次の日
朝から彼女は機嫌が悪い。
ソファに座って、一向に俺を見ようとしない。
――ありゃ、相当すねてんな。
そんな未央を横目にして、髪を洗った俺は洗い立てのTシャツに腕を通した。
テレビからは、朝のニュースが報道されてて。
今日も各地で35℃を超える猛暑日になる、なんて聞こえ、うんざりしながら冷蔵庫開けて、ペットボトルを取り出した。
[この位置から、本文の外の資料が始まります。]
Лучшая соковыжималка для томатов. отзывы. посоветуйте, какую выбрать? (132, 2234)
膝を抱えて座る未央は、きっとテレビなんか聞いてない。
気になってるのは、たぶん、俺のコト。
グラスに注いだ麦茶を、喉に流し込みながら考える。
――なんで俺のコトで未央が怒ってるか。
「…………」
ニュースが終わると、ブラウン管から流れる賑やかなCM。
そんな音をかきわけて聞こえる、蝉の声。
窓の外からは、眩しいほどの太陽の陽射しが注ぎ込んでいた。
きっと、もう外は30℃を超えてるだろうな。
ぼんやりと外を眺めてる俺に、チラリと視線を移した未央。
唇をキュッと結んで、大きな瞳を揺らして、その視線を投げかける。
……ほんっと、わかりやすいヤツ。
「……」
「……ちょ、ちょっと要、なに?」
ソファの後ろから未央の体をそっと引き寄せた。
その瞬間ビクリと震えた体。
真っ赤に染まる頬。
絡まる俺の腕を引き離そうと、もがく細くて華奢な指。
それでも俺は、耳元に唇を寄せて意地悪く囁く。
「逃げんな」
「……っ……」
片腕で簡単に捕まえられる。
空いている手で
未央の頬を包み込んで、少し強引に上を向かせた。